Eichhorn fällt: hertha-talent sieht rot – leitl schimpft, weber baut auf!

Braunschweig – Kennet Eichhorn, das gefeierte Juwel von Hertha BSC, hat in Braunschweig eine bittere Lektion erfahren. Nach zuvor sieben Verwarnungen sah der 16-Jährige in der 73. Minute die rote Karte, nachdem er Florian Flick unsportlich und potenziell gefährlich zu Boden brachte. Ein früher Abgang, der neben dem sportlichen Malus auch eine harsche Ansage von Trainer Stefan Leitl nach sich zog.

Die rote karte: ein wendepunkt für eichhorn?

Die Szene selbst war unglücklich: Eichhorn versuchte, mit großem Eifer und Kampfgeist einen Ball zu erobern, traf Flick dabei aber mit offener Sohle oberhalb des Knöchels. Schiedsrichter Patrick Alt zögerte zunächst, zeigte Gelb, wurde dann aber nach VAR-Überprüfung zu einer roten Karte gezwungen. Eine Entscheidung, die Eichhorn für zwei Spiele vom DFB-Sportgericht suspendiert. Acht Gelbe und eine rote Karte in nur 15 Zweitliga-Einsätzen – das spricht Bände über seinen Einsatzwillen, zeigt aber auch die Notwendigkeit, seine Zweikampfführung zu verfeinern.

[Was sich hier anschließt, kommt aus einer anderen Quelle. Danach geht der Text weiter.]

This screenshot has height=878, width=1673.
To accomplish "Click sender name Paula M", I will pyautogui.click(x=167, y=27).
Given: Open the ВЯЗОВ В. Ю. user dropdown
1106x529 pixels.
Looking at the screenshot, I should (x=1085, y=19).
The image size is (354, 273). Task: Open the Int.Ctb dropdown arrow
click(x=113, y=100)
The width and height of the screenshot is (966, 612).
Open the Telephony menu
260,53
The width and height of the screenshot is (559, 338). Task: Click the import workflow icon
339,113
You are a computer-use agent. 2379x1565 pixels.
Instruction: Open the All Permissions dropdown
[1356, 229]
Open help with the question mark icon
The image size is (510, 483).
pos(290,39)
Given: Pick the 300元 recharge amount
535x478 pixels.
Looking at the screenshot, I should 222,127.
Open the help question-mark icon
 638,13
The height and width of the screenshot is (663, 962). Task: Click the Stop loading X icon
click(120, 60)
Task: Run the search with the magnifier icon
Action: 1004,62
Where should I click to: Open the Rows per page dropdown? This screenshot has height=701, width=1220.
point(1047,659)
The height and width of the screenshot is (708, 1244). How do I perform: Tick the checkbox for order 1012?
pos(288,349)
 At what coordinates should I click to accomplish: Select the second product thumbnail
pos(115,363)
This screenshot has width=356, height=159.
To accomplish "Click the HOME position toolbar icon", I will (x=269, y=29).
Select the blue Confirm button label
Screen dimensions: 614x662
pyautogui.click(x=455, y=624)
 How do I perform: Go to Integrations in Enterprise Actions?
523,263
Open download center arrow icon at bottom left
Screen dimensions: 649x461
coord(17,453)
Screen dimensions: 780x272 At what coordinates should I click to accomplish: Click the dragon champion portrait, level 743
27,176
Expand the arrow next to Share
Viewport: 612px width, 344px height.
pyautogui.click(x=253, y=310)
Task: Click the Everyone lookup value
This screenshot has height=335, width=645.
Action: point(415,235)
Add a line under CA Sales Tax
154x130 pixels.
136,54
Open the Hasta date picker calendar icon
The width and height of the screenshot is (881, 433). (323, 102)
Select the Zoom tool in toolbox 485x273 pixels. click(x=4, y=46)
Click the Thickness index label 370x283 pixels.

Trainer Leitl nahm seinen jungen Spieler in Schutz, betonte aber gleichzeitig die Konsequenzen: „Auf Sicht verlierst du zu viele Punkte, wenn du so lange Zeiten in Unterzahl spielen musst.“ Die Verantwortung liege aber nicht allein bei Eichhorn, sondern auch beim gesamten Team: „Wir bringen Kenny in diese Situation, weil wir kein qualitativ gutes Passspiel an den Tag legen.“

Weber: „es ist unsere aufgabe, ihn wieder aufzubauen“

Weber: „es ist unsere aufgabe, ihn wieder aufzubauen“

Sportdirektor Benjamin Weber sieht die Situation gelassen, betont aber die Notwendigkeit der Unterstützung: „Wir sollten uns jetzt um den Jungen kümmern, das ist unsere Verantwortung. Es ist unsere Aufgabe, ihn wieder aufzubauen.“ Die Aufgabe wird nicht leicht sein, denn Eichhorn befindet sich in einer Phase der Entwicklung, in der er lernen muss, seine Aggressivität in konstruktive Zweikampfführung umzuwandeln. Die Gratwanderung zwischen Entschlossenheit und unüberlegtem Risiko ist für junge Spieler immer eine Herausforderung.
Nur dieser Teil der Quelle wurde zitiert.